In that Tokyo 100 fly race three years ago, Huske found herself in second place at the turn, but the last half of the race was a mad sprint with water sloshing in every lane. Canada’s Maggie Mac Neil blasted her way from seventh to first, but only 0.14 seconds separated the top four finishers. Huske was nipped at the end. Her fourth-place time of 55.73 seconds was just a hair behind Australia’s Emma McKeon, 0.01 seconds that would somehow hang over - and influence - the weeks, months and years that followed.

“Even though it was definitely a setback at the time, it helped me in the future,” Huske said, noting her strong showing a year later at the 2022 world championships in Budapest, where she won six medals, including three golds.

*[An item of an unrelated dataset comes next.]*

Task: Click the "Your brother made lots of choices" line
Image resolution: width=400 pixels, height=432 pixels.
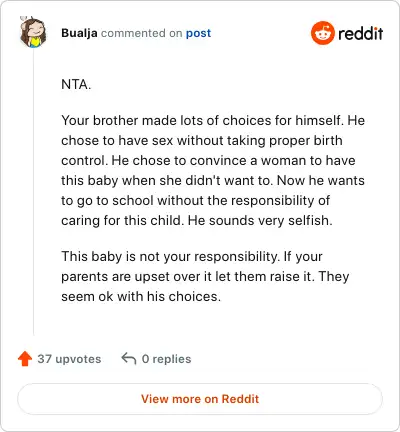Action: pos(213,120)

That growth was on display Saturday, the opening night of the Paris meet. Three years earlier, her strategy in the 100 fly amounted to “fly and die,” she says. Now she’s more measured, thinking strategically and focused on the back half of her race.

In the Paris semifinal, Huske led from start to finish, touching the wall in 56 seconds. It was the second-best mark of the day, but Huske knows there’s room for improvement. She posted her personal best time at the U.S. trials last month — 55.52, the fourth-fastest time ever — though she might have to go even lower Sunday.

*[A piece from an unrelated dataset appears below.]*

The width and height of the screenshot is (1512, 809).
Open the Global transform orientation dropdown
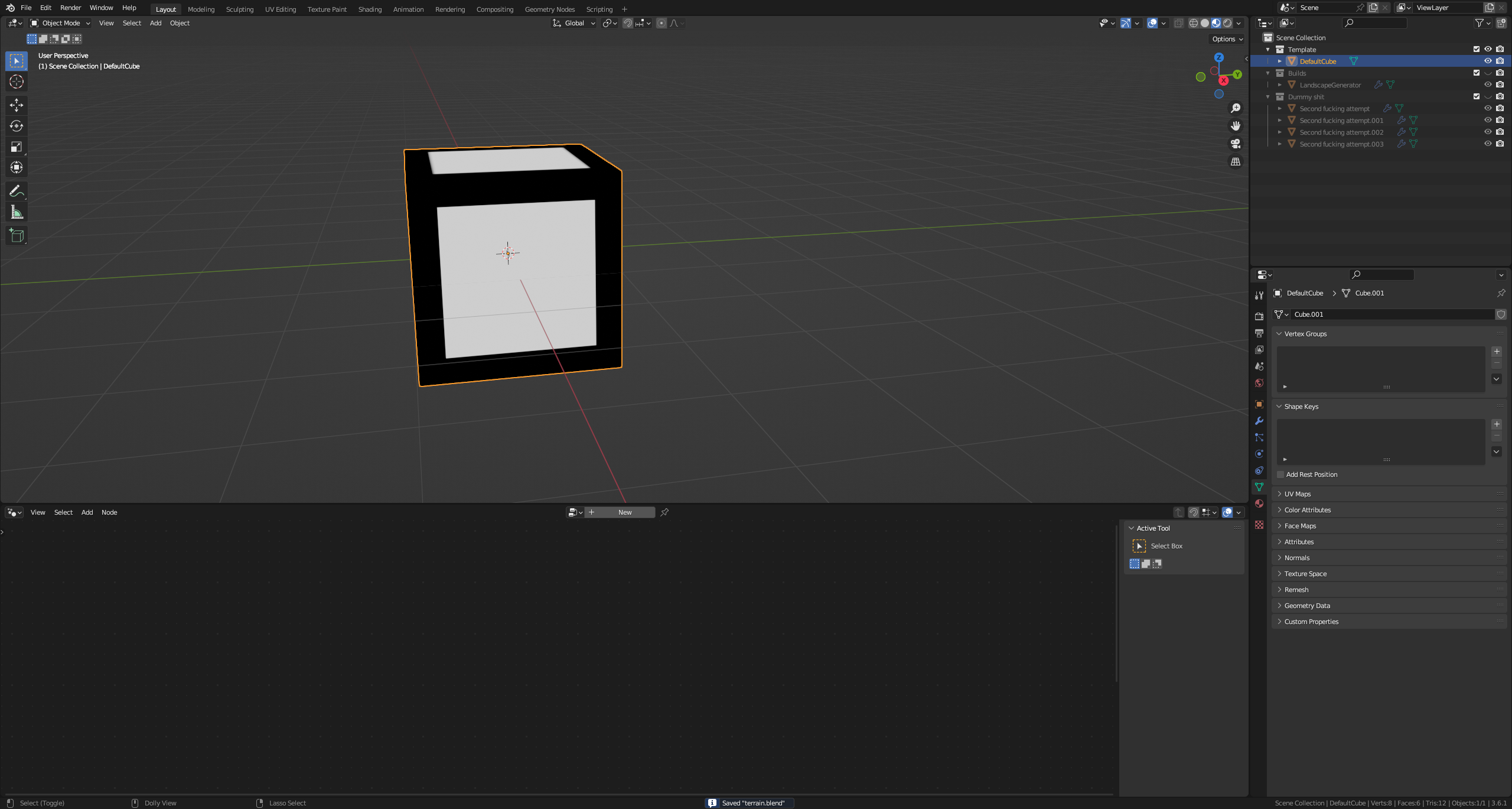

Her U.S. teammate, Gretchen Walsh, won Saturday’s other semifinal in 55.38, just 0.20 seconds shy of the world record she set at last month’s trials, putting the Americans in position for a pair of medals in Sunday’s final.

Huske already got a taste of the Paris podium, turning in a tremendous leg in the 4x100 relay Saturday. The Americans were in fourth at the midway point, when Walsh touched the wall and Huske leaped from the block.

Huske went on to turn in the best 50-meter split of any of the U.S. women — 24.47 seconds. She reeled in Sweden and then China, and she had the Americans in second place for the final leg. Huske’s 100-meter time of 52.06 was the second best of the relay final and gave Simone Manuel enough breathing room on the anchor leg to hold on for silver. It was Huske’s second Olympic medal; she was part of the 4x100 medley relay team that finished second in Tokyo, just 0.13 seconds behind Australia.

“It was good,” she said Saturday night. “I get really nervous on relays, and I’ve been workshopping my start for the whole year. I finally got it in a good place, and I was just trying to set it up well for Simone.”

Huske also will compete in the 100 free in Paris and could get a look in at least one more relay. It’s a heavy workload, to be sure, but she has been focused on it since that disappointing result in Tokyo. In the year leading up to these Olympics, she took a break from her studies at Stanford and paused her athletic career. She felt overloaded by schoolwork, emotionally and mentally drained. Focused solely on her training, she said, already has paid dividends in the water and out.

This time around, just making the U.S. Olympic team wasn’t going to be enough. “I have more goals for the future,” she said.